TESTO ESTRATTO →
Perché all’Italia non conviene andare allo scontro con la Germania
In questi giorni siamo stati invasi dalle notizie sul nuovo “muro di Berlino” che la Germania avrebbe alzato, questa volta, contro l’Italia per via dei finanziamenti tedeschi alle Ong
di Giancarlo Mazzuca
2' di lettura
In questi giorni siamo stati invasi dalle notizie sul nuovo “muro di Berlino” che la Germania avrebbe alzato, questa volta, contro l’Italia per via dei finanziamenti tedeschi alle Ong. Questi finanziamenti, che hanno riaperto l’eterno problema dell’immigrazione , hanno sortito l’effetto di provocare l’immediata replica della premier Giorgia Meloni al cancelliere tedesco Olaf Scholz e la reazione del suo “vice” Matteo Salvini che ha chiesto “rispetto”. C’è stata una vera e propria “escalation” di polemiche sugli sbarchi al punto che abbiamo finito per stringere nuovamente i rapporti con i francesi di Macron che, fino ad una settimana prima, consideravamo i grandi avversari dell’Italia sul fronte dell’ “emergenza-migranti”.
Il ritorno dello spread
Come se non bastasse il braccio di ferro migratorio, al di là di certe strumentalizzazioni politiche ed anche di molte forzature, negli ultimi giorni si è aggiunto un altro terreno di scontro con la Germania perché è riesplosa l’eterna “querelle” dello “spread”: anche se la situazione, tra alti e bassi, sembra sotto controllo, il differenziale tra i Btp italiani ed i Bund tedeschi è, in effetti, tornato a sfiorare quota 200 con i nostri titoli che stanno trainando la corsa (ma non è una novità) nel mercato europeo del debito.

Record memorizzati
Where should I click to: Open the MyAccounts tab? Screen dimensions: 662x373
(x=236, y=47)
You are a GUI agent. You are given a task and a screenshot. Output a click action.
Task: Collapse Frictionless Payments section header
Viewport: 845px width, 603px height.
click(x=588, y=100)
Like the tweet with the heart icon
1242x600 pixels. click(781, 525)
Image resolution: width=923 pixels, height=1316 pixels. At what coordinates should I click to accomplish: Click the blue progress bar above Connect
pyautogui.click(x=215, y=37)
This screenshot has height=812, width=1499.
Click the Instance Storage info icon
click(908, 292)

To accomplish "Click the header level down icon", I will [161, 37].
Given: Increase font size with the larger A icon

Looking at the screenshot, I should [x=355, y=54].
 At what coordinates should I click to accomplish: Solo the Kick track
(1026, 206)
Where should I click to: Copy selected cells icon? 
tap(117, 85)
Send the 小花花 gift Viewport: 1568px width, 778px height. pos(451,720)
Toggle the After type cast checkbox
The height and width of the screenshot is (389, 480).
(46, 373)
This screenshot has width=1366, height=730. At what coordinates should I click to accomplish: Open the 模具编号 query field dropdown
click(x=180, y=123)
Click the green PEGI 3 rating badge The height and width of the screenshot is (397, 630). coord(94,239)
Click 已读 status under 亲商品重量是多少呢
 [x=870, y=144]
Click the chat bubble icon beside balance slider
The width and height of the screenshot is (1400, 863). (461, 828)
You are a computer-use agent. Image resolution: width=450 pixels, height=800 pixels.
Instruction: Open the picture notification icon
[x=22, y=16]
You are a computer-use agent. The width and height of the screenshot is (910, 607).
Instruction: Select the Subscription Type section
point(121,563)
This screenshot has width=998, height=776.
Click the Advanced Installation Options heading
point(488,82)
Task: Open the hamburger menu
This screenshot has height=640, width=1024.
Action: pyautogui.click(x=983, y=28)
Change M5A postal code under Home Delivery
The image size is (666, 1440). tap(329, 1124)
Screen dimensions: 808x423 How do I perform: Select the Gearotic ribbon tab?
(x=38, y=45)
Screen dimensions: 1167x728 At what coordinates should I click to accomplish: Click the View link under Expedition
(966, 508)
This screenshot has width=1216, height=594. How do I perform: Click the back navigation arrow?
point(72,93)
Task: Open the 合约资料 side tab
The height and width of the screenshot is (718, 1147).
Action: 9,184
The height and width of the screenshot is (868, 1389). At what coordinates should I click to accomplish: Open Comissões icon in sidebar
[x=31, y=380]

AZIONI RICHIESTE →
- A) Ricopia dall'articolo il passo che comincia con "Il ritorno dello" e prosegue fino a "europeo del debito.".
- B) Indica se queste affermazioni concordano con l'articolo, rispondendo sì o no e citando le parole decisive: (i) Matteo Salvini ha chiesto "rispetto"; (ii) il differenziale tra Btp e Bund è tornato a sfiorare quota 300; (iii) fino a una settimana prima i francesi di Macron erano considerati alleati dell'Italia sul fronte dei migranti.
L'elenco qui non ha alcun ruolo.

INSIEME DELLE RISPOSTE →
- A)
Il ritorno dello spread
Come se non bastasse il braccio di ferro migratorio, al di là di certe strumentalizzazioni politiche ed anche di molte forzature, negli ultimi giorni si è aggiunto un altro terreno di scontro con la Germania perché è riesplosa l’eterna “querelle” dello “spread”: anche se la situazione, tra alti e bassi, sembra sotto controllo, il differenziale tra i Btp italiani ed i Bund tedeschi è, in effetti, tornato a sfiorare quota 200 con i nostri titoli che stanno trainando la corsa (ma non è una novità) nel mercato europeo del debito.

- B)
(i) Sì: «la reazione del suo “vice” Matteo Salvini che ha chiesto “rispetto”».
(ii) No: «il differenziale tra i Btp italiani ed i Bund tedeschi è, in effetti, tornato a sfiorare quota 200».
(iii) No: «consideravamo i grandi avversari dell’Italia sul fronte dell’ “emergenza-migranti”».